ACTION ITEM | Exact copy, no pictures: set down the lines from the one holding "This screenshot has height=1387, width=1280." through the final line of the records below.

PROVIDED DATA |
Start of Block
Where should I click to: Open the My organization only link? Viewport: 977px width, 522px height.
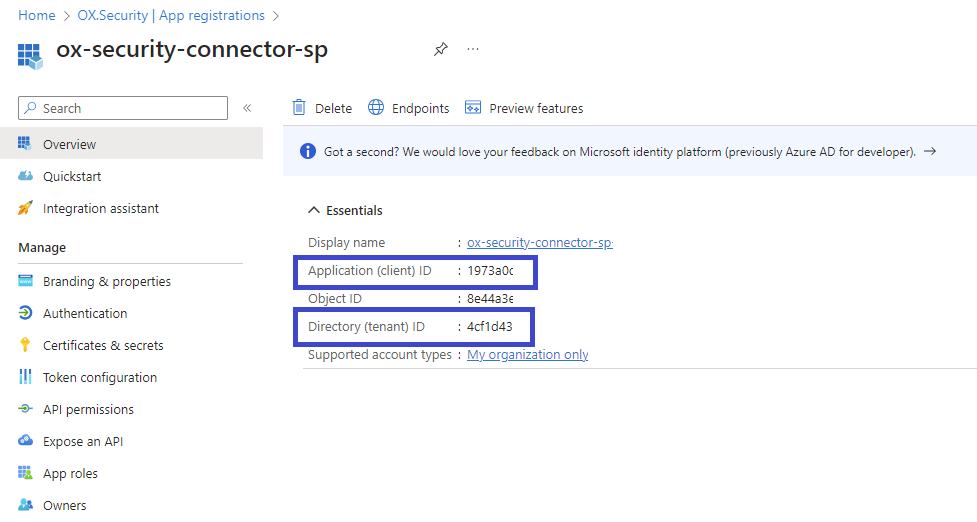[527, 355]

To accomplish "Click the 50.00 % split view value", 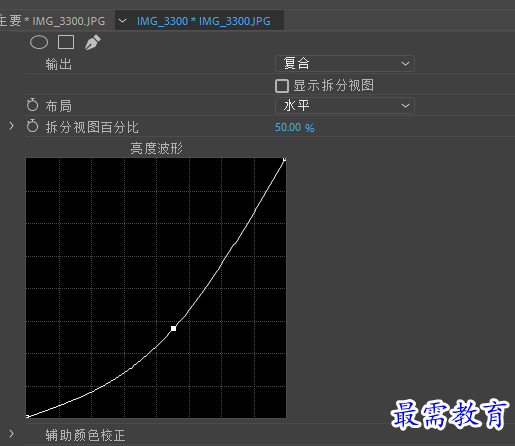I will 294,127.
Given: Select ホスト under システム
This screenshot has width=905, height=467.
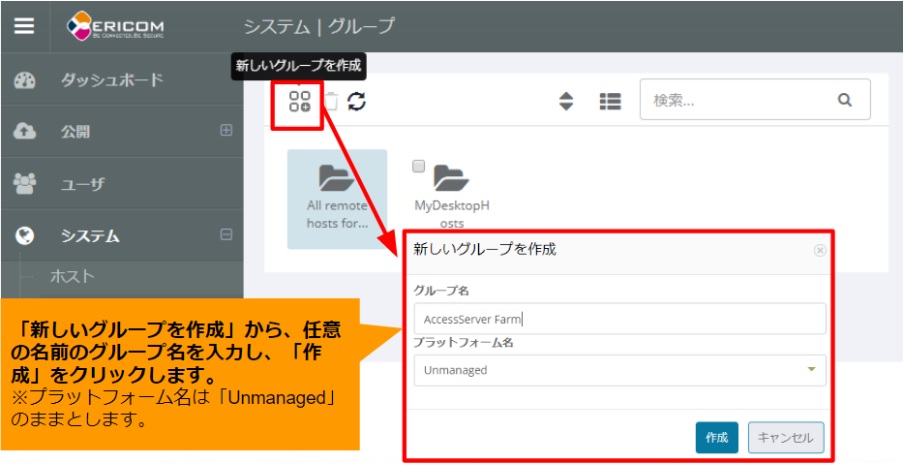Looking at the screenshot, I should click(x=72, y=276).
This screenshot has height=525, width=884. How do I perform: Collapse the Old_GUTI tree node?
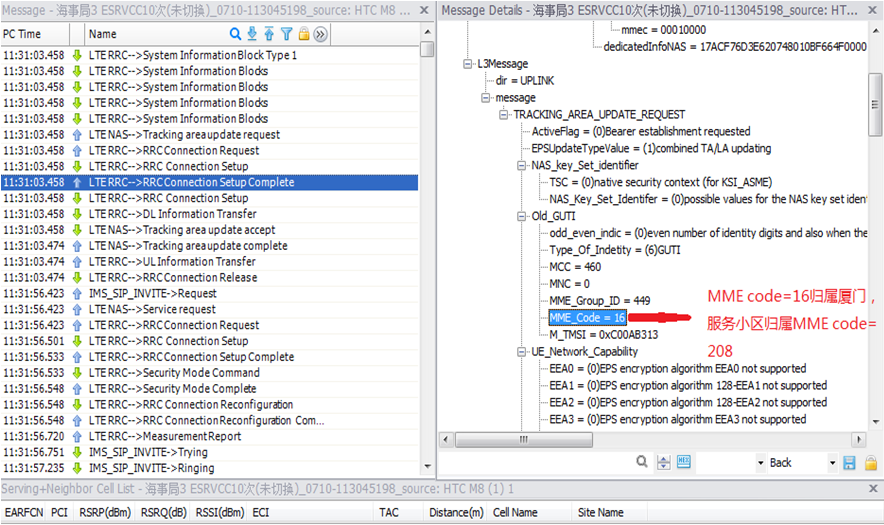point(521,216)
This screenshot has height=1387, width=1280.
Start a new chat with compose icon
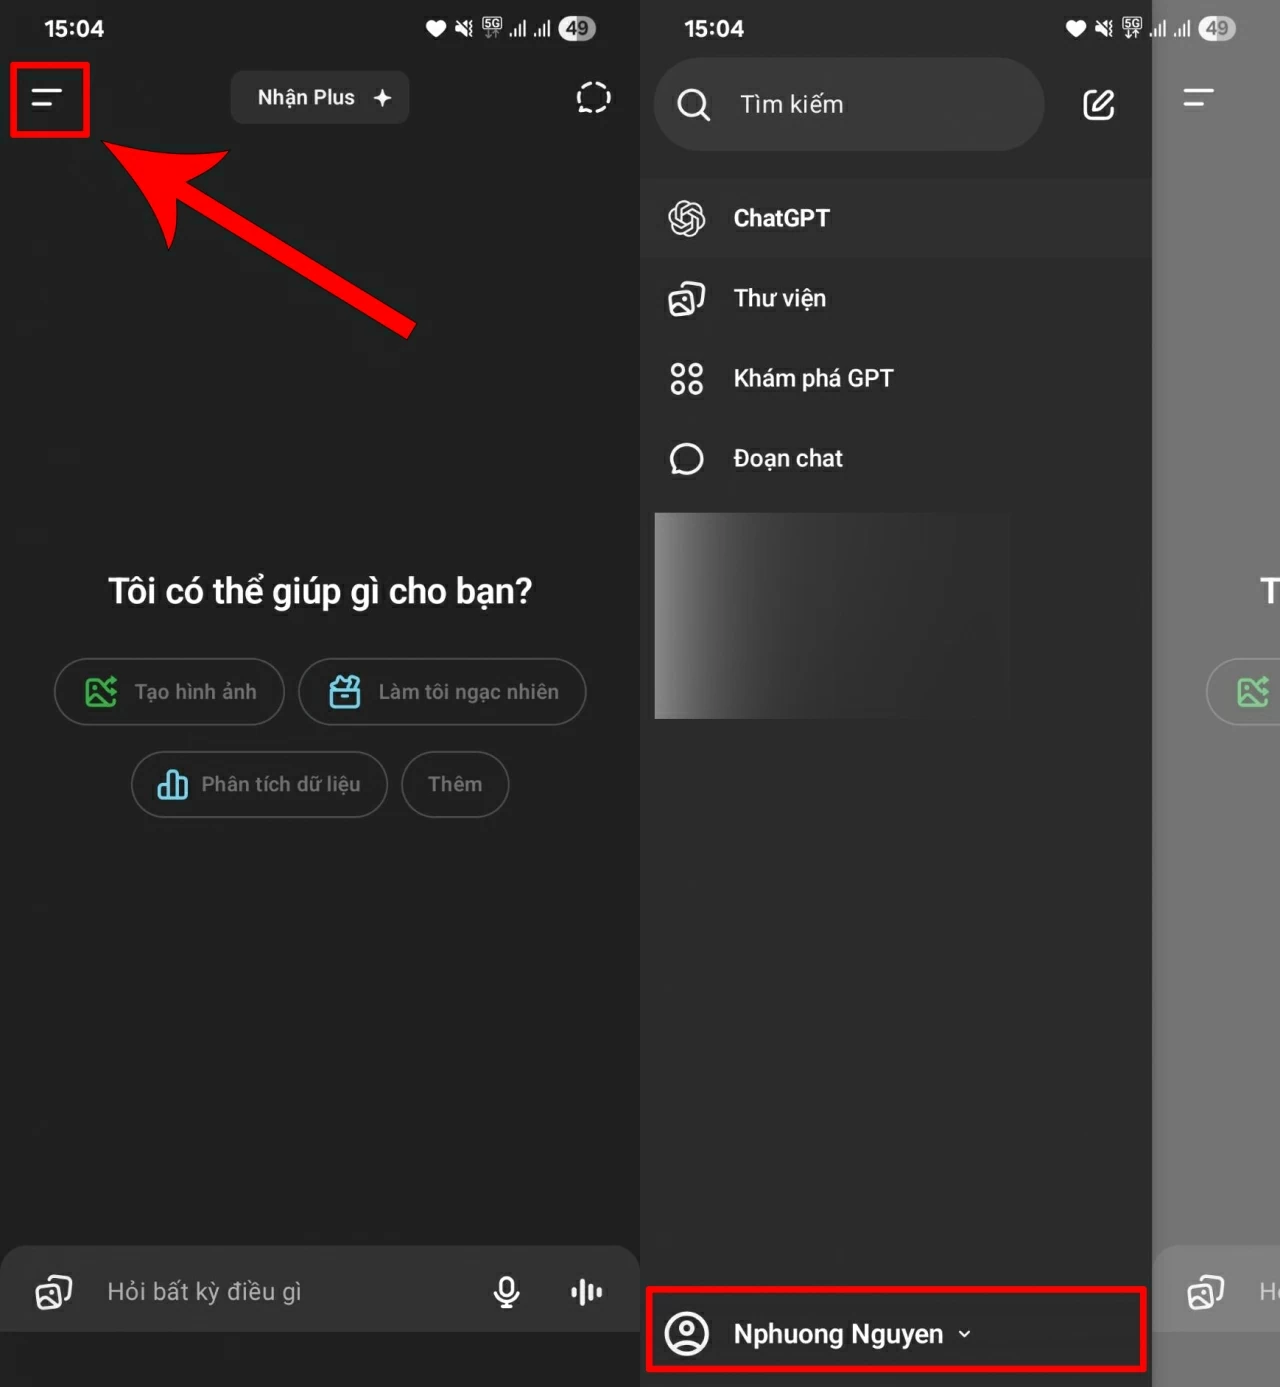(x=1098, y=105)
End of Block
SOLUTION |
This screenshot has height=1387, width=1280.
Start a new chat with compose icon
(x=1098, y=105)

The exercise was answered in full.